Main task was not messing up “big story” of poet Blatný, says Magnesia litera winner Martin Reiner

Martin Reiner, photo: CTK

The top Book of the Year prize at the prestigious Magnesia litera awards has just gone to Básník, or Poet, which is subtitled A Novel about Ivan Blatný. The book – which had already picked up other major Czech literary honours – is the magnum opus of Brno-based author Martin Reiner. The day after the prize ceremony in Prague, I asked the writer what had drawn him to Blatný, who spent much of his life in psychiatric care in the UK.

Martin Reiner, photo: CTK
“When I first encountered Ivan Blatný’s poetry it was another space, absolutely something else. I was enchanted.

“The second thing is the story. I knew he was banned for 40 years. He was persona non grata. I never heard of him until I was 22.

“Suddenly I knew that the guy is alive, he is living somewhere.

“In the city where I lived and in the city where I was born and which I loved, which means Brno, there were people who knew him as a young men and I could meet them. It was just fascinating.”

Your novel is a major work. You began doing research into his life and work 30 years ago, I believe, and I was reading that you started working on the book in the year 2000. What took you so long?

“The search for the form. I knew the story was just great. My task, which I was called to, was not to mess it up.

“I tried to find the best possible form as to how to tell people the story. I tried many different ways.”

So basically you tried out all kinds of different approaches?

“Yes. One version was a purely fabulated story, the way Feuchtwanger did it, or Zweig and many others.

Photo: Torst
“There was another try in which the main hero was the one who was searching for Ivan Blatný. It was like two novels in one.

“So yes, I had a couple of serious tries until I found the best possible way.”

Did you try to write a biography of him, not a novel?

“In 1989, 1990, I was about to sign a contract with a publishing house to write a monograph of Ivan Blatný.

“Then it turned out that there was another monograph, from the pen of Jan Marius Tomeš, who used to be a friend of Ivan Blatný.

“Of course I said, Jesus, he’s the man who has the best right to publish this book.

“But not even Jan Tomeš knew the English part of the life story of Ivan Blatný. And I knew that it must be told.

“That’s why 10 years later, it was in 2,000 actually, I decided to write a novel.”

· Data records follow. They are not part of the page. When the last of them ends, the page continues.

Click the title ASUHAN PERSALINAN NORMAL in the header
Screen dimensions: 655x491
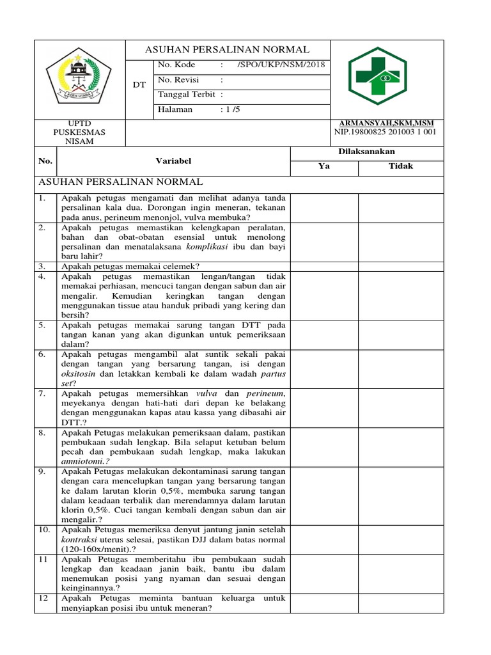(x=228, y=49)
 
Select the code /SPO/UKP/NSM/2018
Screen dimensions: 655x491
(x=281, y=65)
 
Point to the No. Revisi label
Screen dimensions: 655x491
(x=178, y=79)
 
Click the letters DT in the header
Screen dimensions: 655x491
(x=139, y=84)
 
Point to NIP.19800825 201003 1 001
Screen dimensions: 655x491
(x=385, y=132)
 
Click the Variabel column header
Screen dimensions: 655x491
(x=173, y=161)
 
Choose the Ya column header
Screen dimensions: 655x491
(x=323, y=166)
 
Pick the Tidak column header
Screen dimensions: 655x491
(x=400, y=166)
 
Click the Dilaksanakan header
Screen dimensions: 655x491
(x=366, y=152)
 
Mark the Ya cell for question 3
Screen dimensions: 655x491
(x=324, y=266)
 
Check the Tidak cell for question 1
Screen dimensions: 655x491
(x=400, y=207)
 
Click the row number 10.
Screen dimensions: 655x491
(x=45, y=530)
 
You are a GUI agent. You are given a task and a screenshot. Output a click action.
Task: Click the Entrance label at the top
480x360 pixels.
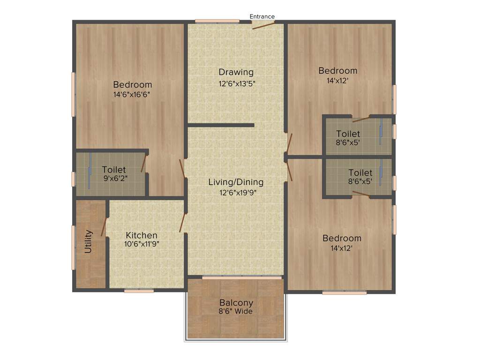[x=262, y=16]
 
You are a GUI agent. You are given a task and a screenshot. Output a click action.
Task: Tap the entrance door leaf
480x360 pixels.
[x=263, y=25]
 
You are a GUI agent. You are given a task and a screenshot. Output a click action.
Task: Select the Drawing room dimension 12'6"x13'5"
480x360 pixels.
[x=236, y=83]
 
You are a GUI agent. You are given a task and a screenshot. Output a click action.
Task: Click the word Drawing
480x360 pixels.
[x=236, y=72]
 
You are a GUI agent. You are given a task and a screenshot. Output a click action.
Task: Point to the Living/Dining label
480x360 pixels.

Ivan Blatný, photo: archive of Martin Reiner
Blatný was banned under communism. He wasn’t very well known, as you were saying, when you were young. Do you think he is sufficiently appreciated today in the Czech Republic?

“As a person? Or his poetry?”

Either.

“Well, definitely he is one of the best known poets in the country.

“Unfortunately poetry itself is not a favourite genre or medium nowadays. People like to go to musical productions and watch the TV and movies maybe.

“Yet Ivan Blatný has a story. A big story. Which is something that draws people to his poetry.”